New York widened its investigation of pension-fund corruption by helping form a multi state task force and issuing subpoenas to probe the role of unregistered and unlicensed agents seeking the investments.
The state is issuing more than 100 subpoenas to investment firms and their agents, officials said Friday. It’s the latest step in a broadening investigation of alleged kickbacks paid in return for pension-fund business.
So-called placement agents with few exceptions must be registered with the Securities and Exchange Commission, state Attorney General Andrew Cuomo said at a news conference. From 40 to 50 percent of the agents that worked with the $122 billion state pension fund are unregistered, he said.
“The troubling pattern of unlicensed agents highlights yet another systemic weakness in New York’s pension fund, creating a situation which is fraught with peril and prone to abuse,” Cuomo said in a statement.

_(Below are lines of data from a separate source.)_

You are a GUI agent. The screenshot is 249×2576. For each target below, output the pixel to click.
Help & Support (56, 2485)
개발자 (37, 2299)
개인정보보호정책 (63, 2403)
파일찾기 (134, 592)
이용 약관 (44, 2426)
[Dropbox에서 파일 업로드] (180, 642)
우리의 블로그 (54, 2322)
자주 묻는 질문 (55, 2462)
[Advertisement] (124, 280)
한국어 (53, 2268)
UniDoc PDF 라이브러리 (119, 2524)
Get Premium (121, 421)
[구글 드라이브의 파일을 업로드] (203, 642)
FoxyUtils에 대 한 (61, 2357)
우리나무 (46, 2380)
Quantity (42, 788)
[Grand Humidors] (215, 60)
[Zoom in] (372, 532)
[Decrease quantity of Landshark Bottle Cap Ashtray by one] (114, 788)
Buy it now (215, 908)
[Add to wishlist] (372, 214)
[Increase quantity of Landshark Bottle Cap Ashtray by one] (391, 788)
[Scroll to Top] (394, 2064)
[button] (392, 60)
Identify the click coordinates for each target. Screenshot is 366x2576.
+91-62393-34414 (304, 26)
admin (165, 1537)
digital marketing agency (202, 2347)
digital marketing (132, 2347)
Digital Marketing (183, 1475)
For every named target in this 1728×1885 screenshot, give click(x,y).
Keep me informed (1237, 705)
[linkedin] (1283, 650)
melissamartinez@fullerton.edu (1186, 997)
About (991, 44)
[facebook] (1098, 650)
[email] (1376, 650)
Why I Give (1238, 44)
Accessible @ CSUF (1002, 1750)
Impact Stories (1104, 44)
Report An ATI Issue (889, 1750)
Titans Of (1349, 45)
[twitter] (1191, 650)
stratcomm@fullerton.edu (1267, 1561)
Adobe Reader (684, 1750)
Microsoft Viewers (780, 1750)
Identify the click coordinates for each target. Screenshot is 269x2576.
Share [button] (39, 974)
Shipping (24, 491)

The attorney general on Friday announced that 100 officials in 36 state attorney general offices decided to create “a multistate task force to explore pension fund abuse so states can share vital information to prosecute wrongdoing and facilitate nationwide reform.”
“We are disclosing a national network of actors who often acted in concert,” Cuomo said Thursday in announcing criminal charges against a Dallas money manager. “They collaborated. They often partnered and victimized states and taxpayers all across the country.”
Additional regulation is needed to close “loopholes” in present rules on licensing of agents, the attorney general said Friday.
The subpoenas “will shed light on a process that has been perverted by some unscrupulous individuals and unregulated firms at the expense of hard-working public employees and honest taxpayers,” Cuomo said in the statement.